交代出場で経験値を期待されたHO堀江翔太は「割れました」と、選手によって選択の意見が違っていたことを認める。
「割れましたけど、そこはキャプテンの決断なので。いったんこうと決めたら、みんなそれを信じてできていたと思います」
FW陣の多くは、タッチキックからのラインアウトを想定した陣形をとっていた。しかし、決断を下したゲーム主将のピーター・ラブスカフニの選択は最初から、ショットでブレがなかった。
「まずは勝つこと。サモアは強いチームだったし、そこに集中していました」(試合後のラブスカフニ)
このPGは失敗し、スコアはならなかったが、ジャパンは集中を切らさず、5分後には再度ペナルティをもぎ取って、PG成功(19-12)。ここからジャパンはトライを3つ取った。取り切った。今のチームのまとまり、遂行力の高さが浮かび上がった瞬間だった。

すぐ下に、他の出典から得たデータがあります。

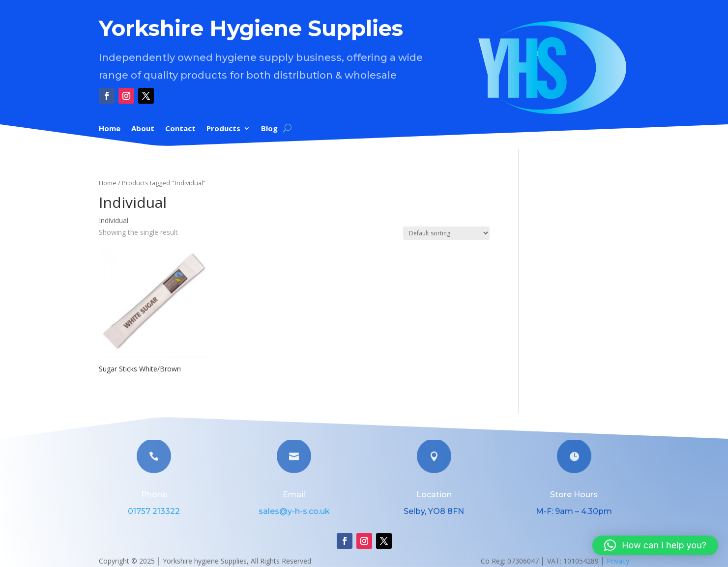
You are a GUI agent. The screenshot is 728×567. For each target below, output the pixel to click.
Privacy (618, 561)
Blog (269, 129)
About (143, 129)
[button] (655, 545)
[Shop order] (446, 233)
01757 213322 (154, 511)
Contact (180, 129)
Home (110, 129)
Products (223, 129)
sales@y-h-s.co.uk (294, 511)
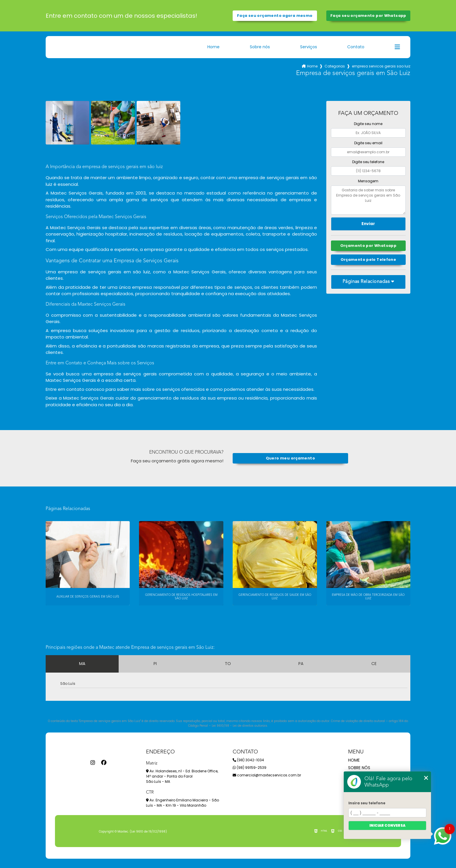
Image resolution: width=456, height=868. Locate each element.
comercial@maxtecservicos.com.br (267, 775)
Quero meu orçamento (291, 458)
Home (213, 47)
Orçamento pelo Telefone (368, 259)
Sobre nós (260, 47)
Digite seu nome (368, 124)
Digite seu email (368, 143)
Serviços (308, 47)
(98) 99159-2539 (249, 768)
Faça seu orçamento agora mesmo (275, 16)
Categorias (335, 66)
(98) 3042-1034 (248, 760)
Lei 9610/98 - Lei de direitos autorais (239, 725)
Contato (356, 47)
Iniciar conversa (387, 825)
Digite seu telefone (368, 162)
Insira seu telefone (367, 803)
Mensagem (368, 181)
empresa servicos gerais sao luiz (381, 66)
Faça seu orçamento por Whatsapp (368, 16)
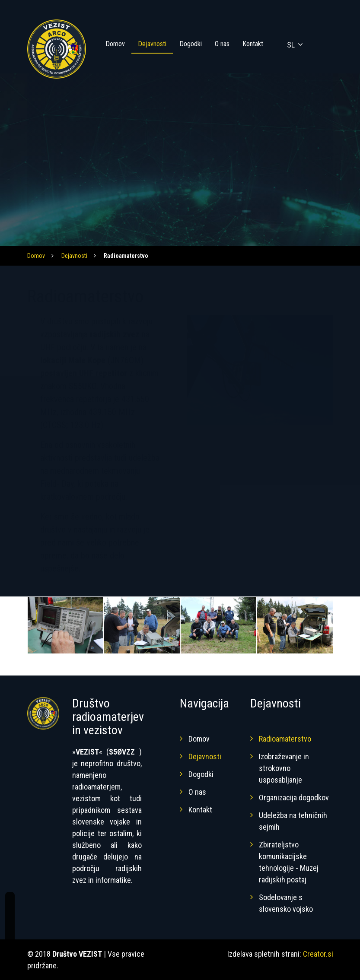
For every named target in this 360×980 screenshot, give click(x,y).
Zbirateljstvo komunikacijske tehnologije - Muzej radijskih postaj (289, 862)
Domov (115, 44)
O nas (222, 44)
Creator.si (318, 954)
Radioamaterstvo (285, 739)
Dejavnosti (152, 44)
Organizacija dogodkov (294, 797)
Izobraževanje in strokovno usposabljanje (284, 768)
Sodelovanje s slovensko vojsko (286, 903)
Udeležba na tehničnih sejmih (293, 821)
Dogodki (191, 44)
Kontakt (253, 44)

同時に、サモアの激しいコンタクト、ブレイクダウンに、いかにジャパンが手を焼いていたかがわかる。マイボールのモールを押し込むこと、あるいは連続攻撃を速いテンポで繰り返すことが簡単ではないという感覚が、この時間帯の日本にショットを選ばせたのだろう。10月5日に超えた山は、スタンドから見るよりずっと、険しかった。
ジェイミーHCが次の山を睨んでいる。
「スコットランドは本当に強い国。経験もあり、多くのXファクターを持っている。今日我々が戦ったサモアとの試合でも非常に冷静、落ち着いた戦いぶりで勝利を挙げている。ただ、それも我々の潜在能力を出していけばきっと越えられる。何年も前からイメージしてきたこの時にワクワクしている。そのプレッシャーを感じながら、当日を迎えたい」
選手、スタッフの心はすでに新境地に入った。